Schlussfolgerung: Die Russen müssen dem Westen trauen
Die Russen können erst aufhören, wenn sie wissen, was nachher kommen wird. Die Westdeutschen sind mit ihren drei Besatzungsmächten sehr gut gefahren. Diese haben aufgeräumt, die Verantwortlichen vor Gericht gestellt. Pressefreiheit eingeführt und demokratische Institutionen auf den Weg gebracht. Deutschland wurde sogar Mitbegründer eines neuen Europa. Hätten die Deutschen das absehen können, wären sie wahrscheinlich eher aus dem Krieg ausgestiegen. Eine Verfolgungswelle wie die Todesmaschine, die Stalin ab 1937 gegen die Eliten Russlands und der Ukraine in Gang gesetzt hatte, mussten die Deutschen nicht über sich ergehen lassen. Der bald nach 45 beginnende Kalte Krieg hat sie wahrscheinlich davor bewahrt.
US und Europa müssen wegen der Geltung von Verträgen die Ukraine unterstützen
Die Waffenlieferungen an die Ukraine sind geboten, denn die USA und England müssen die Grenzen des Landes garantieren. Sie hätten bei der Annexion der Krim bereits handeln müssen. Russland ist verantwortlich, aber der Westen hätte den Ukrainekrieg verhindern müssen. Militärisch wäre er dazu in der Lage.
Aber das alles ist nicht entscheidend, sondern dass die Russen ihre Ängste loswerden, es würde noch schlimmer, chaotischer, wenn ihre Truppen die Waffen niederlegen. Wenn Deutschland nicht nur Leoparden losschickt, sondern den Russen erklärt, wie viel besser es sich in einem Europa lebt, in dem keine Kriege mehr den Wohlstand vernichten, würde etwas für den Frieden geschehen. Die Deutschen haben sich ja nach dem Krieg für das westliche Demokratiemodell entschieden, weil es nicht nur mehr Wohlstand bringt, sondern auch die Freiheit besser schmeckt als eine Diktatur. Das haben Putins Oligarchen schon lange herausgefunden. Dann müsste diese Einsicht doch noch eher bei der russischen Bevölkerung andocken.
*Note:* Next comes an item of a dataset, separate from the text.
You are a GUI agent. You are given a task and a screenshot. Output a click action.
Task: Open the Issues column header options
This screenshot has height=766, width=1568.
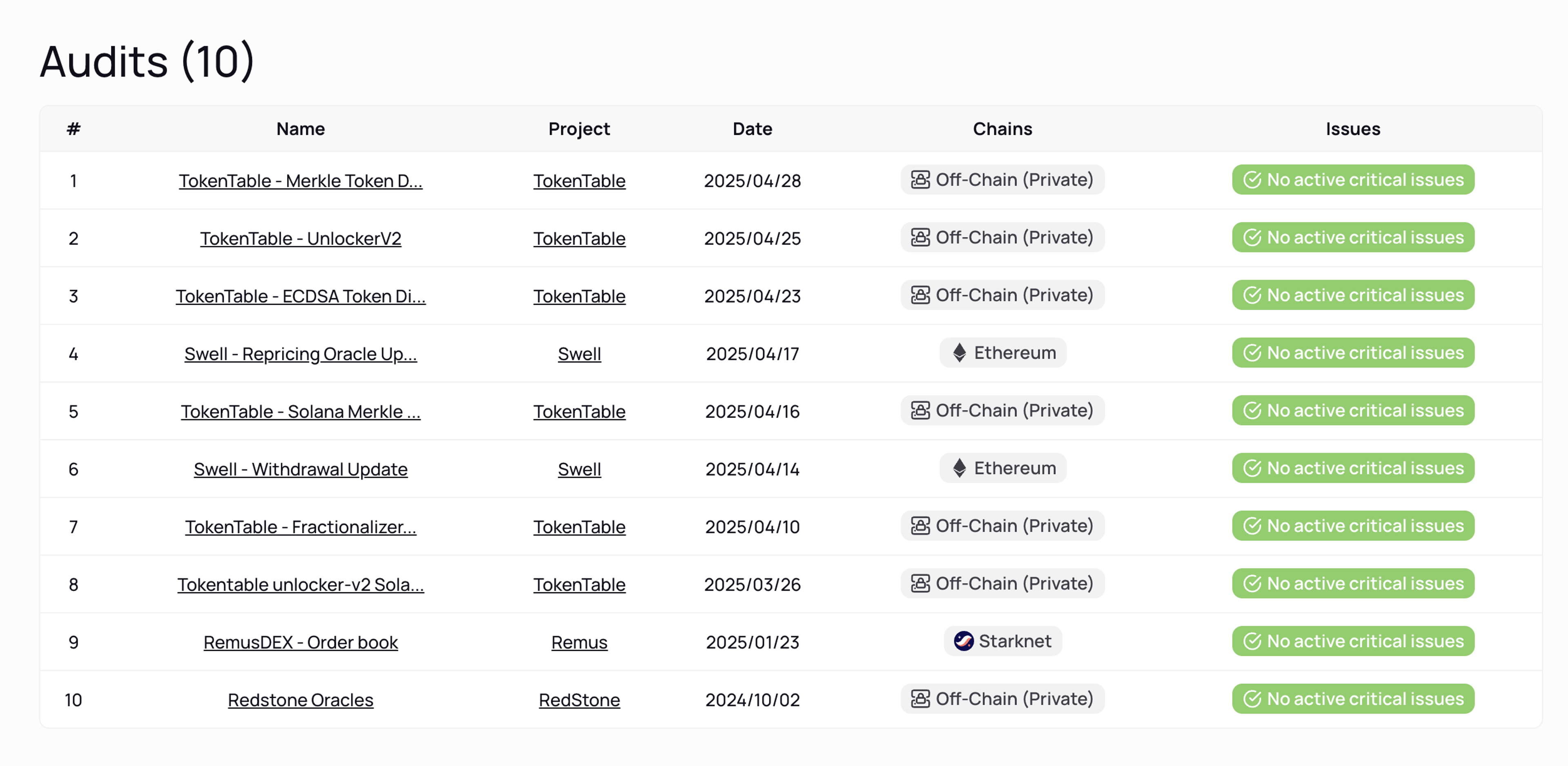click(x=1352, y=128)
Wer sich diese Zusammenhänge klarmacht, wird sich fragen, was die wertorientierte neue Außenpolitik der Grünen eigentlich beinhaltet. Wenn die Außenministerin eine Diskussion auslöst, ob sie Russland den Krieg erklärt, dann verlängert grüne Außenpolitik diesen Krieg auch noch mal. Mit Verurteilung gewinnt man kein Vertrauen. Ohne Vertrauen kein Frieden, sondern allenfalls Waffenstillstand.